Everything from the line containing "This screenshot has height=700, width=774." through the final line of the entries, both included, should be copied exactly and with nothing else; please skip pictures.

## TASK DATA:
+===+

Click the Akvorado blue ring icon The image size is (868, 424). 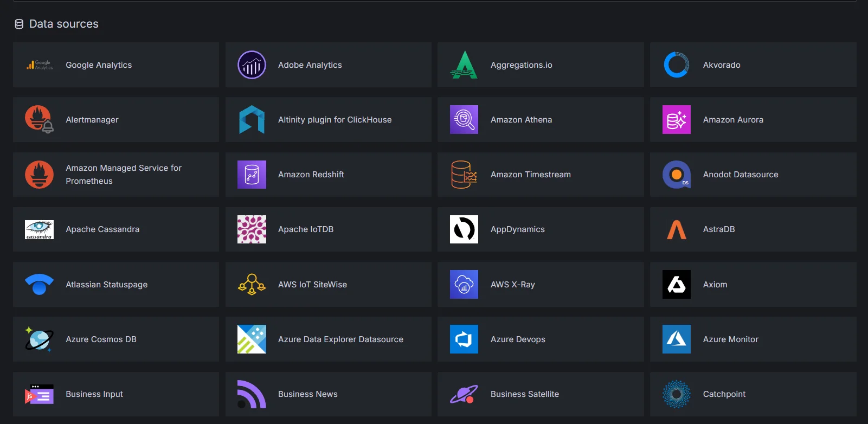(677, 65)
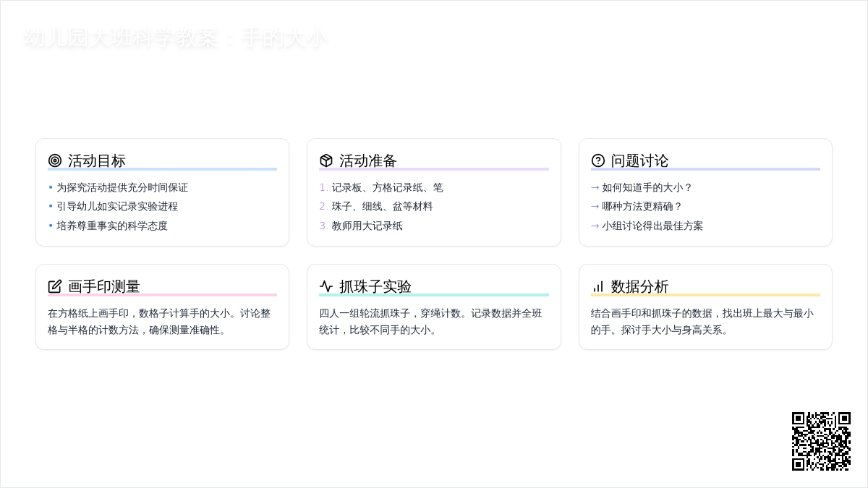The height and width of the screenshot is (488, 868).
Task: Click the slide title 幼儿园大班科学教案：手的大小
Action: pyautogui.click(x=177, y=40)
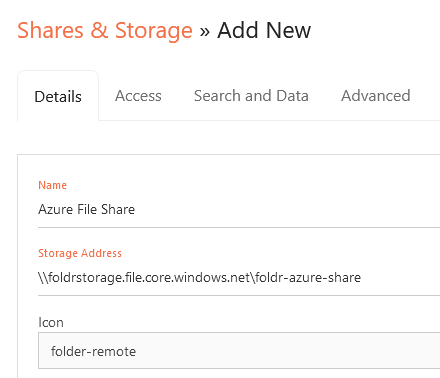440x378 pixels.
Task: Go back to Shares & Storage breadcrumb
Action: pyautogui.click(x=105, y=30)
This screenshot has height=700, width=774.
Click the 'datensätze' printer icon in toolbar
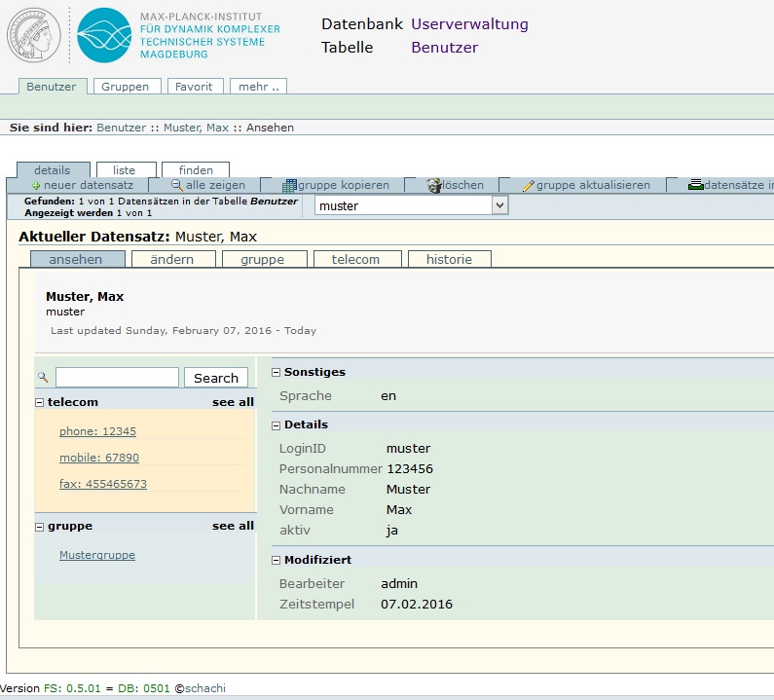pyautogui.click(x=695, y=185)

+===+

## EXPECTED ANSWER:
This screenshot has height=700, width=774.
Click the 'datensätze' printer icon in toolbar
pyautogui.click(x=695, y=185)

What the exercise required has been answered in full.